I think the Virginia Indians have a good solid future ahead of us. I am very hopeful. I have a strong sense that our future is going to be a good one. Even though we don't have federal recognition, we have a stronger relationship with the state government than I can ever recall. Things have changed so much for the Indians in Virginia the past fifty years. It has been a radical change--coming from having little respect to receiving some of the highest respect. It wasn't happenstance. It took hard work within the Indian community and others outside the community helping. We stuck together and made a serious effort to improve our lot--and we've done so. If you look at the history of Virginia, you'll see that there were efforts to extinguish the Indians. We've managed to survive against seemingly insurmountable odds. That's a testament to our parents and grandparents, who managed to hold on, establishing tribal schools and churches. And to remain proud of their heritage.

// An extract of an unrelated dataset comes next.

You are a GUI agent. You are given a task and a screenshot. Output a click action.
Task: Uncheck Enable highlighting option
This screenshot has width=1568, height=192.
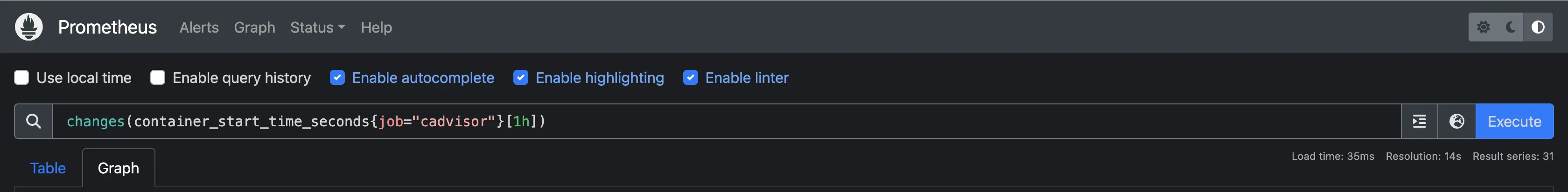click(x=520, y=78)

Now we are on the cusp of something great in Indian communities throughout this land. Negative things that happened to Virginia Indians spread to Indians across the United States. Now that positive things are happening in Virginia, I believe these positive things will travel across the United States. I believe when Indians are lifted up by these positive measures, it will be beneficial to all of America. If you truly believe in God and believe we were placed here for a reason, then we have a role to play in God's eyes, and I believe you're going to see that role played out in the next few years for all of America.